■ Exercise inputs ■
Begin

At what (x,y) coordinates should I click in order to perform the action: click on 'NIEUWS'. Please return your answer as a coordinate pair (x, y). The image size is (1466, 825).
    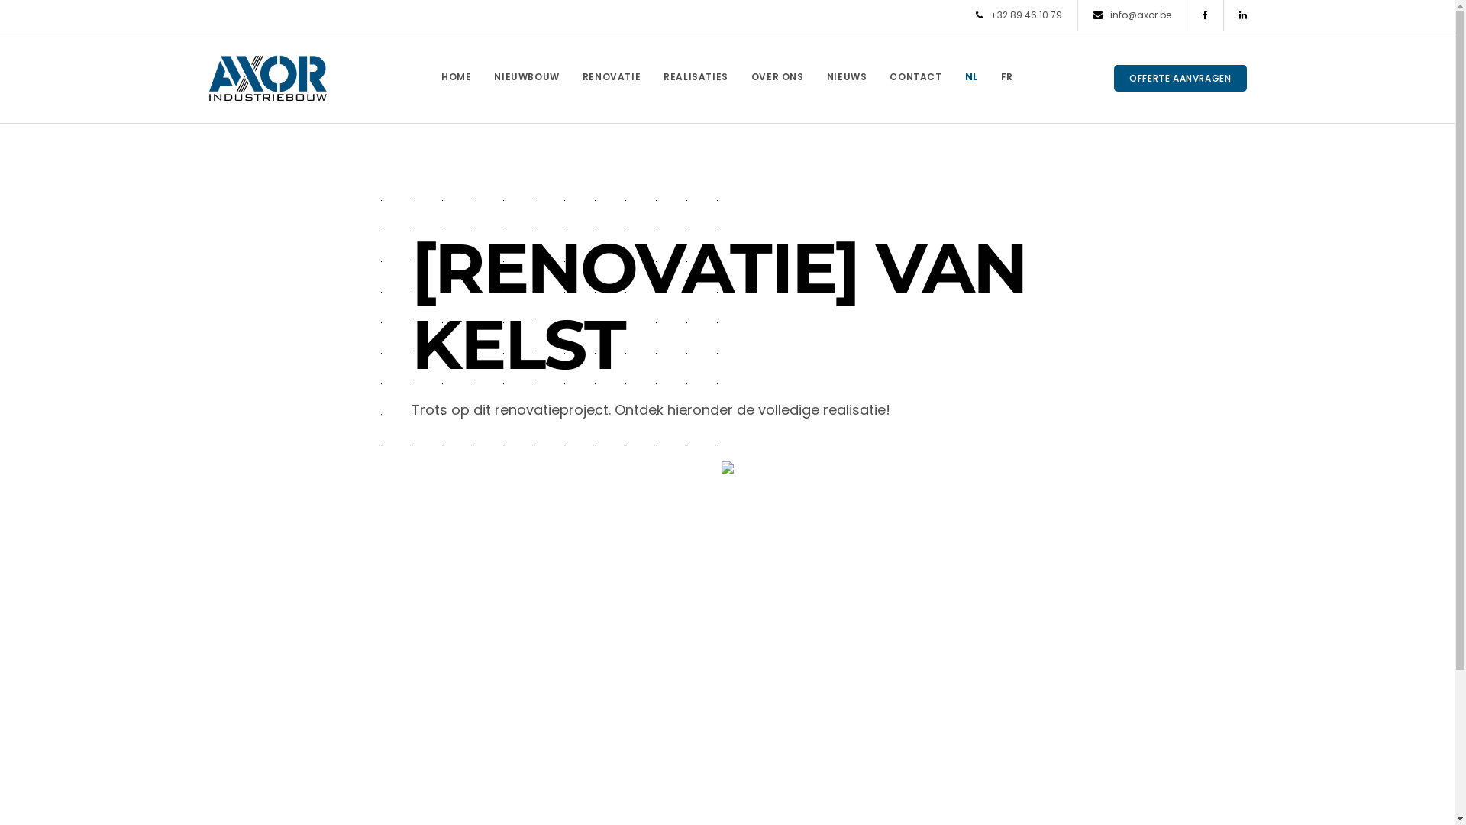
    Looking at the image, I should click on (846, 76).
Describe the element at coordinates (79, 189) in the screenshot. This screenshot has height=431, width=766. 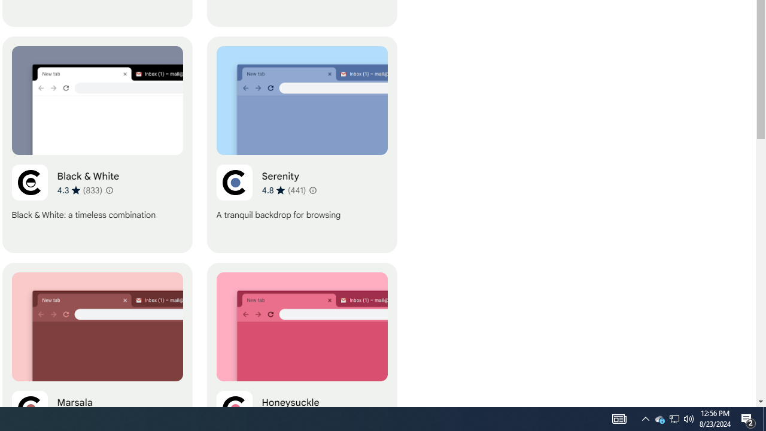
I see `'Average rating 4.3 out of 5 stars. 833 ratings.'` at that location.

End
Begin

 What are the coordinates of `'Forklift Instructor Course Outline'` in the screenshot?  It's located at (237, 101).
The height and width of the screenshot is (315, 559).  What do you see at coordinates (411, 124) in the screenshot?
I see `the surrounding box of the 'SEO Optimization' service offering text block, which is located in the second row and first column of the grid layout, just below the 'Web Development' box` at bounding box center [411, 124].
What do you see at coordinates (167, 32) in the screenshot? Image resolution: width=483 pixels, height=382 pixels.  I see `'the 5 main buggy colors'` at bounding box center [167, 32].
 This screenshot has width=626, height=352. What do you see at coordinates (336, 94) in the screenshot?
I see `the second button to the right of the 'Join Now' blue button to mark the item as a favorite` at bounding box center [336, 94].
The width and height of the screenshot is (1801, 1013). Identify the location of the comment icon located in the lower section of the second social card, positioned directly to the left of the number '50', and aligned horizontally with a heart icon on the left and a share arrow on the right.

End

■ Task prompt ■
Transcribe the entries word for word, starting at the line that contains "At what (x,y)" and ending at the line that contains "Looking at the", with both of those lines included. Leave the pictures out of your answer.

■ Worked solution ■
At what (x,y) coordinates should I click in order to perform the action: click on 'NIEUWS'. Please return your answer as a coordinate pair (x, y). The image size is (1466, 825).
    Looking at the image, I should click on (846, 76).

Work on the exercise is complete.